Here’s the full code in one place:

This example reuses the _evaluate_math_expression helper shown in the first code block of this guide. Copy that helper into your my_agent.py before these imports so the script remains self-contained.

import asyncio
import json
from typing import Union
from openai import AsyncOpenAI
from agent_gantry import AgentGantry, with_semantic_tools, set_default_gantry
from agent_gantry.schema.execution import ToolCall

# Initialize
client = AsyncOpenAI()
gantry = AgentGantry()
set_default_gantry(gantry)


# Register tools
@gantry.register(tags=["weather"])
def get_weather(city: str, units: str = "fahrenheit") -> str:
    """Get the current weather for a city."""
    return f"The weather in {city} is 72°{units[0].upper()} and sunny."
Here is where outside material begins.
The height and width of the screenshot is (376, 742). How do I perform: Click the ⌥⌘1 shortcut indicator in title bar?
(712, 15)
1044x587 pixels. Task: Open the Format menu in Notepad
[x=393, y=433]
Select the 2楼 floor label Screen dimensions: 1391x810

@gantry.register(tags=["math"])
def calculate(expression: str) -> Union[float, str]:
    """Evaluate a mathematical expression."""
    try:
        return _evaluate_math_expression(expression)
    except Exception as e:
        return f"Error: {e}"


@gantry.register(tags=["conversion"])
def convert_temperature(value: float, from_unit: str, to_unit: str) -> float:
    """Convert temperature between Fahrenheit and Celsius."""
    if from_unit.upper() == "F" and to_unit.upper() == "C":
        return (value - 32) * 5/9
    elif from_unit.upper() == "C" and to_unit.upper() == "F":
        return (value * 9/5) + 32
    return value


async def main():
    # Sync tools
    await gantry.sync()
    print(f"✓ Synced {len(gantry._registry._tools)} tools")
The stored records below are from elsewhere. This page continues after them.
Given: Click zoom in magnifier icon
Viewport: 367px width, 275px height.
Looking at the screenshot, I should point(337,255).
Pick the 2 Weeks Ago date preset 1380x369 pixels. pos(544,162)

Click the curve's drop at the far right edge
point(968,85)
    # Define chat function with semantic tools
    @with_semantic_tools(limit=3, dialect="openai")
    async def chat(prompt: str, *, tools=None):
        response = await client.chat.completions.create(
            model="gpt-4o",
            messages=[{"role": "user", "content": prompt}],
            tools=tools,
            tool_choice="auto"
        )
        return response

    # Test
    query = "What's the weather like in Paris?"
    response = await chat(query)
    print(f"Query: {query}")
    message = response.choices[0].message

    if message.tool_calls:
        print("Tool calls requested:")
        for tool_call in message.tool_calls:
            print(f"  → {tool_call.function.name}({tool_call.function.arguments})")
            try:
                parsed_args = json.loads(tool_call.function.arguments)
            except json.JSONDecodeError as err:
                print(f"  ⚠️ Unable to parse tool arguments: {err}")
                continue

            result = await gantry.execute(
                ToolCall(tool_name=tool_call.function.name, arguments=parsed_args)
            )
            print(f"  ✓ Result: {result.output}")
    else:
        print(f"Response: {message}")


if __name__ == "__main__":
    asyncio.run(main())

Run It

export OPENAI_API_KEY="your-api-key-here"
python my_agent.py

What Just Happened?

  1. Tool Registration: You registered 3 tools with descriptions and tags
  2. Automatic Embedding: Agent-Gantry embedded your tools into a vector store
  3. Semantic Routing: When you called chat(), Agent-Gantry:
    • Extracted the prompt (“What’s the weather like in Paris?”)
    • Performed vector search to find relevant tools
    • Found get_weather as the most relevant tool
    • Converted it to OpenAI format
    • Injected it into your LLM call
  4. Context Window Savings: Instead of sending all 3 tools, only the top 1-3 relevant tools were sent, saving ~70-90% on tokens

Next Steps

Now that you have a working agent, explore more advanced features:

Learn More About Semantic Routing

Add More Features

Integrate with Different LLM Providers

Production Best Practices

Common Issues

ImportError: No module named ‘agent_gantry’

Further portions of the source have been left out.